I got to the station a few minutes before the train started; I caught the express at Huntingdon, and came on all night; I heard nothing but Ellie's voice calling me by name. My father was well known on the Great Northern, and they stopped the express for me at the nearest station on that line to Southam, and I got a carriage and two horses, and came on as fast as I could bribe the man to go. As we got near our journey's end the dawn broke, and the sun, true to the character of that year, rose upon a splendid autumn morning. The few birds that were left sang gaily, the moist trees and grass and brambles were covered with a thousand glittering drops, the blue sky was streaked with varied colour, everything sang of new life, new hope, new beauty, the resurrection from the night. Only in my heart I felt a chill hatred of this beautiful nature, of this lovely, unsympathising companion which mocks our grief; in my heart I felt, as I have felt since at calmer and more solemn times, that this beauty of nature has little in common with our deepest sorrows and our highest hopes.

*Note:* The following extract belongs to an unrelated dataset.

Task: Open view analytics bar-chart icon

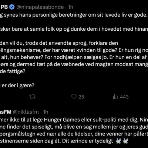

The grand old minster towers, with their Norman tracery, were shining in the slanting glory of the rising sun; the rooks were wheeling above the beeches. We had come rather slowly the last few miles, but we swept through the village and up the drive at a gallop. The house was ghastly with the white blinds. The maid who opened the door was the same who had waited upon us at tea that evening, and knew me at once before I spoke. Ellie was gone. From the first moment the plague had struck her down she had said but one word, at first continually, then at longer and longer intervals, but always the same--'Fred.'

'Why did we travel down together, Ellie? Such a little way through life.

In the far-off spaces of Eternity--.in the Light which no man can approach unto--we shall know.